This practical has been adapted from International Statistical Genetics Workshop and the GenomicSEM wiki
This practical is available from https://cnsgenomics.com/data/teaching/GNGWS24/module4
The objective of this practical is to encourage you to think about how SEM could help you understand trait relationships within your own work.
GenomicSEM is a nice starting place as it only requires summary statistics but there will be a learning curve with the syntax! In this practical we will introduce GenomicSEM and help familiarise the basics.
What is GenomicSEM?
Application of SEM to summary level GWAS data for modelling the joint genetic architecture of genetically correlated traits.
Can be used to estimate the shared information across correlated polygenic traits either aggregate (genome-wide) or at the individual SNP level.
Utilises the genetic variance-covariance matrix estimated from summary-level data using LDSC
(Grotzinger et al. 2019): https://www.nature.com/articles/s41562-019-0566-x
We know there is a large degree of comorbidity across psychiatric disorders, in particular major depressive disorder, anxiety, alcohol use and PTSD.
It has been hypothesised the key mechanisms for risk of each of these psychiatric disorders operate through a general factor. This is supported by moderate to high genetic correlations across the 4 disorders.

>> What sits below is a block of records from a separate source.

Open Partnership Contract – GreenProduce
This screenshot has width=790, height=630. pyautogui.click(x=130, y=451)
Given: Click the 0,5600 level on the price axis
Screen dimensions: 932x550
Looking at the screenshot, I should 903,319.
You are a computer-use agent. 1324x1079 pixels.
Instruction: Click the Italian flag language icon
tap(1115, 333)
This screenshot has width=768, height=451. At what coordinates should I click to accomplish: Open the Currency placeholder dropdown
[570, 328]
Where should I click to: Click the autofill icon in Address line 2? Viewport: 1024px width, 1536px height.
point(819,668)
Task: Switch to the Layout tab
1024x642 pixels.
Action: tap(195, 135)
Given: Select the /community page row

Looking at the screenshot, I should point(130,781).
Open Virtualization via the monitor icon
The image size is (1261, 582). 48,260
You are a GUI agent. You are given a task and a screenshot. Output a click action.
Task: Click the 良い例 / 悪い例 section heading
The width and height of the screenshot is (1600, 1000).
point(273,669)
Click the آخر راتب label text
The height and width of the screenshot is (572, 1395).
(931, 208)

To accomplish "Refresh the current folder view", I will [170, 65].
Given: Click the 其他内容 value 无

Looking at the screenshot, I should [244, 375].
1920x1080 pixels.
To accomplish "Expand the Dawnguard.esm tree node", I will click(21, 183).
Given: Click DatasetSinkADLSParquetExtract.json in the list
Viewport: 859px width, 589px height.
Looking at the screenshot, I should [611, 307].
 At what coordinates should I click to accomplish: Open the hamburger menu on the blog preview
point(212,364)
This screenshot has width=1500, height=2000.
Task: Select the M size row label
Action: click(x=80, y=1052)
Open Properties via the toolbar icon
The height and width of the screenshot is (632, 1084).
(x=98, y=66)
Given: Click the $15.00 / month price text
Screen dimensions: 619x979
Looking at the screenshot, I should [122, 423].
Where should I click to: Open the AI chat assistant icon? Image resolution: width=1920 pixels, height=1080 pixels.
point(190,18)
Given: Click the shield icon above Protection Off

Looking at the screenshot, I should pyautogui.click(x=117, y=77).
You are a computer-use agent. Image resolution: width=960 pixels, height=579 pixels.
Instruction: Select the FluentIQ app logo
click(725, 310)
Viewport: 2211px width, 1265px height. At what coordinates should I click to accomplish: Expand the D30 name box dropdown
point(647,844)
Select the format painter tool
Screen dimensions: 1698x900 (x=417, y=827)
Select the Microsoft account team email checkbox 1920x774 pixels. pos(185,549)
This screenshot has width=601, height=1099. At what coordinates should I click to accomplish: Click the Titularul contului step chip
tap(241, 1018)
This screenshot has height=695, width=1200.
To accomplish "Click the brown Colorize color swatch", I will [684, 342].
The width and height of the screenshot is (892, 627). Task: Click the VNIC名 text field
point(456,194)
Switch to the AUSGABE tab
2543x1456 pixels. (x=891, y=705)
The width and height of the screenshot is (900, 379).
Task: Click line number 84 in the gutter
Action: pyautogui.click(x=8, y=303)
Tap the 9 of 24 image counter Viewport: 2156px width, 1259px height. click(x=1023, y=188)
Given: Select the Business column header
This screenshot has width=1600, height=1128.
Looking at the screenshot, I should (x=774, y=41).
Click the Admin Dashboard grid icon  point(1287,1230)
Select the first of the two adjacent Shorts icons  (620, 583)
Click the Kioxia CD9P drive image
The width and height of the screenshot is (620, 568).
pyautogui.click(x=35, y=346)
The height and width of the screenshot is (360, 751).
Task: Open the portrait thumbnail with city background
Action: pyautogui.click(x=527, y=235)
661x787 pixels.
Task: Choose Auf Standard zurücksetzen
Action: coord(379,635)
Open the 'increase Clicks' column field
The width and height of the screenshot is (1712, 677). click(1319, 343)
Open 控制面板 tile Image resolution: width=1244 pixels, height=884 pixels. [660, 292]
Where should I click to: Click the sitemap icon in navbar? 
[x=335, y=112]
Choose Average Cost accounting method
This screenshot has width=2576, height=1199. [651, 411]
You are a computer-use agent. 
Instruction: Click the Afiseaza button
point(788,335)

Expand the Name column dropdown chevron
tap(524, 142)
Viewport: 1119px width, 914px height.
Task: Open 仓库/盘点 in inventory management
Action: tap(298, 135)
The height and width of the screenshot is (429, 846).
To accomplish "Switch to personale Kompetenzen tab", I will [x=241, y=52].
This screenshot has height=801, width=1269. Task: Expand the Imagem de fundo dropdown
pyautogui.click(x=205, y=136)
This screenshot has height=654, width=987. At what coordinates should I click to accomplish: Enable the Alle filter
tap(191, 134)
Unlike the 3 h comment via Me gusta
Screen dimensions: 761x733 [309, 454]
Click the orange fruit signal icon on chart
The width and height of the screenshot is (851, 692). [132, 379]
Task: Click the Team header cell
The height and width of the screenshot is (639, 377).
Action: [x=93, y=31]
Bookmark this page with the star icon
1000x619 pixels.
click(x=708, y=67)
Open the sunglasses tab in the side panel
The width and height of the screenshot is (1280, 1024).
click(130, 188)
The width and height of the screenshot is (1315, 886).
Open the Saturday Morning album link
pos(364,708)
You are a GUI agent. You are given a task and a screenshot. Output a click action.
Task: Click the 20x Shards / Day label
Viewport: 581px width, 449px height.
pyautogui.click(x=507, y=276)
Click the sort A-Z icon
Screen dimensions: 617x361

Given the availability of summary statistics for each of these disorders, we can use GenomicSEM to examine the shared genetic architecture and construct the latent psychiatric factor F above (common factor model). We can then determine if there are any genetic variants associated with the factor by adding individual SNPs to the model (common factor model with individual SNP effects). The final part of the practical introduces you to some more complex models and is an opportunity for you to brainstorm how GenomicSEM (or SEM, more generally) can be informative for the questions you are trying to answer.
We are going to run this practical using R on the cluster. To log in start by opening the terminal.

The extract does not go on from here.